I like spending my weekends looking in local charity shops and, as the title of this post may indicate, sometimes I find some weird things in them. The image above, however, shows something I found a short while ago that wasn't just weird -- it was something I didn't even think existed.

Season 20 of The Simpsons was released on Blu-ray in America shortly after its original broadcast as a vanilla edition with no special features, to capitalise on the fact that it was the first season to contain episodes produced in high definition. Imagine my surprise, then, when I found a Region 4 DVD version of the same release in a charity shop in Bristol. Asking Wesley Mead about it revealed that only Australia and Germany got this release -- which seems a very odd thing to happen at all, given the only reason the release happened was because the episodes are in HD. My conclusion was that this set's previous owner had taken the trouble to import this from overseas. But then, if you're donating it because you've just got access to Disney+, then apart from the fact that you'd expect to find other DVDs of The Simpsons or even other Disney+ shows alongside this one (and I didn't) -- wouldn't someone who went to that length to get hold of a copy be a pretty hardcore fan, someone who'd want to hang on to this as an interesting curio? Wouldn't they be aware that just because something's available on streaming now, doesn't mean it always will be?

Anyway, this got me thinking about other similarly inexplicable (to various degrees) things I've seen or even purchased in charity shops over the years. Here's a selection of them. (Not included: a surprisingly large number of adventure gamebooks and Doctor Who novelisations from the 80s and 90s that go for upwards of £70 online and which nobody bothered to do a price check on.)

A collection of disproportionate Simpsons dolls


I just like this picture I took of all of them on a chair, mostly.

Signed copies


Usually, like the above, these look uncannily like one of many that the author has signed in the back room of a bookshop (or, in this case, a Forbidden Planet) in one session.

Something a bit sad when you find dedicated copies, though.



Copies of films intended for Academy Award judges


There was a veritable spate of these a few years ago, from which I can only conclude that a major Hollywood film star had recently moved to the area.

Possibly even odder, though? Copies of screenplays...

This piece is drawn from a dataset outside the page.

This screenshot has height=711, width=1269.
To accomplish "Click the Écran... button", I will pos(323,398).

The Doctor Who story The Dominators on DVD, never removed from its shrink-wrap


I'm not terribly sure there's anything I can add to this...

Simpson Doku


Surely the most baffling piece of merchandise ever made.

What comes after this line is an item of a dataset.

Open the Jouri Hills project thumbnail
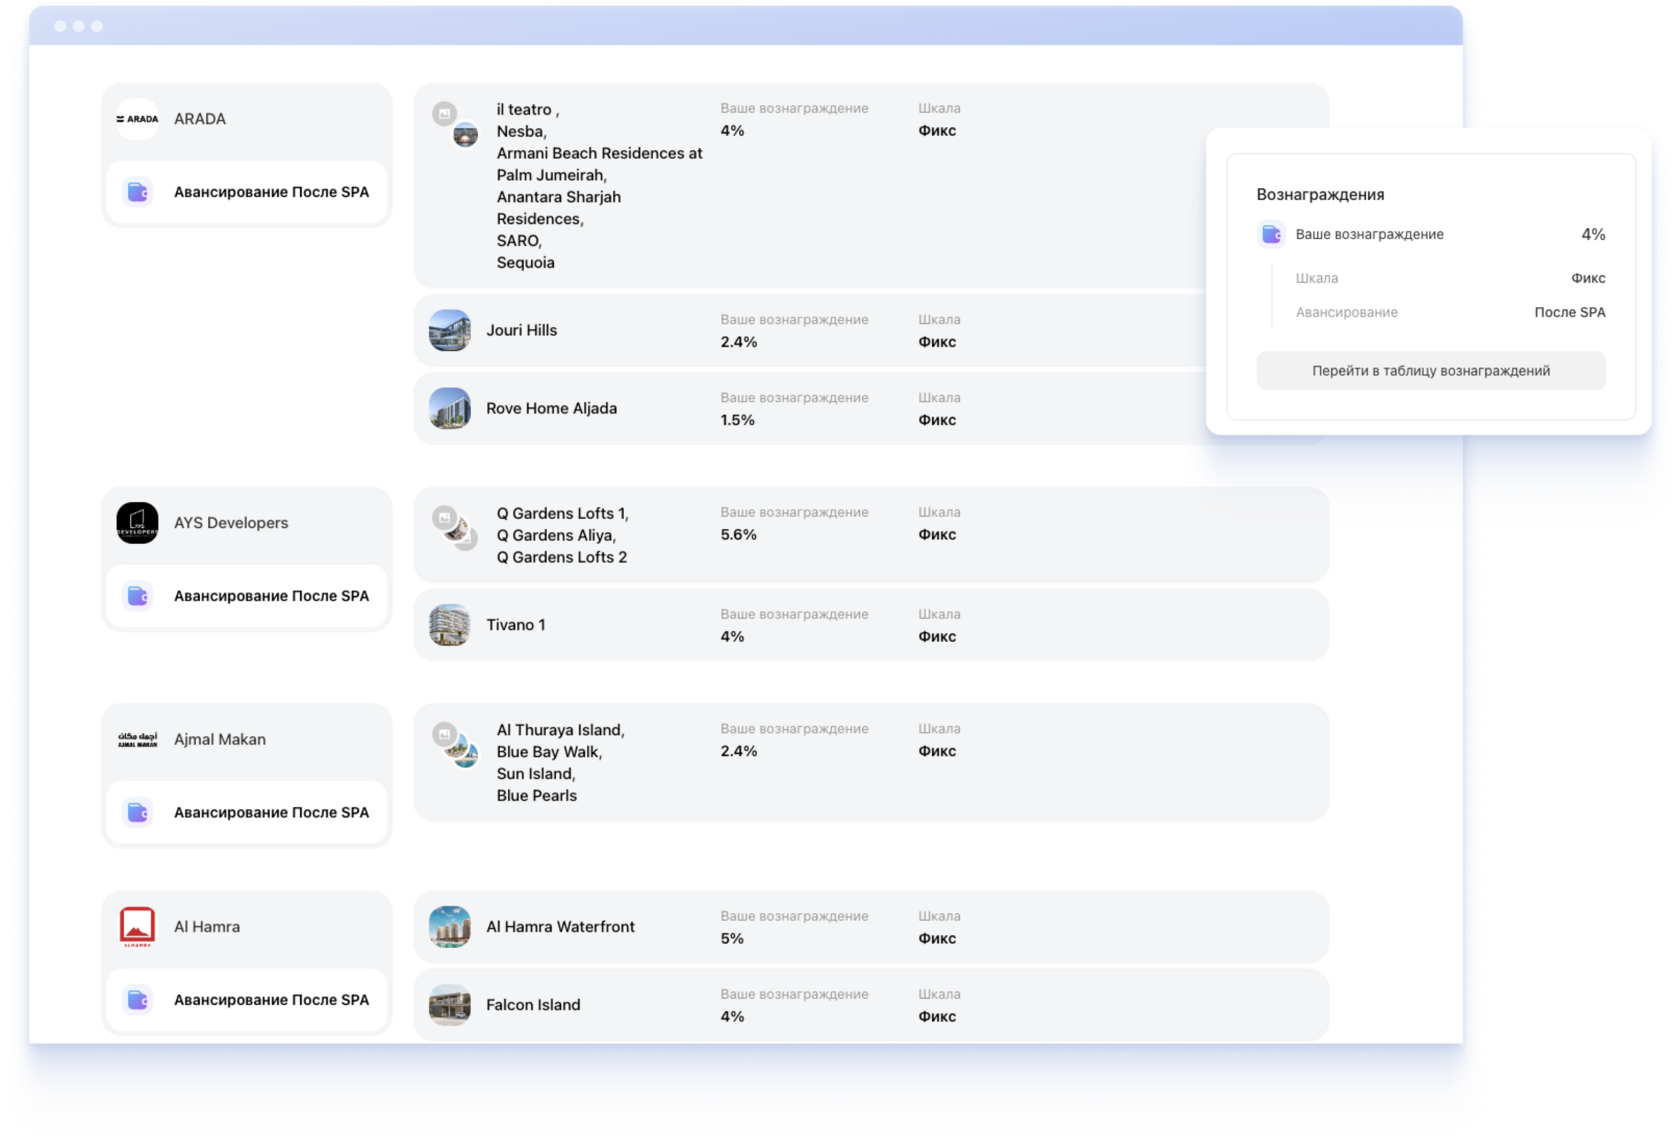The image size is (1680, 1142). [450, 331]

Issues #1-#100 of Doctor Who Magazine


Always awkward when you enter Oxfam and realise a local Doctor Who fan has died.

The Making of Red Dwarf


Okay, so this one isn't weird by itself, but gets its place on this list because of the associated story.

I was on holiday in Wales around August 2017, shortly before Red Dwarf XII was to air, and purchased this in a second-hand bookshop near Hay. The shopkeeper was a fan of the show, and we had a brief chat about it at the till... and it slowly became apparent that he had no idea the show had been revived by Dave in 2009. As far as he was concerned, the show had ended with Series VIII in 1999. He was genuinely gobsmacked when I informed him of the existence of the three series produced and broadcast since then, the fourth soon to be aired, and that I had been in the audience for one of those upcoming episodes. (I should caveat this by pointing out that he was a self-proclaimed Luddite whose TV didn't receive Dave, and he'd have to drive quite a fair distance to the nearest town if he wanted to buy a new DVD. Even so, it's quite remarkable that you can be a fan of a show without knowing that twenty-one episodes of it even exist.)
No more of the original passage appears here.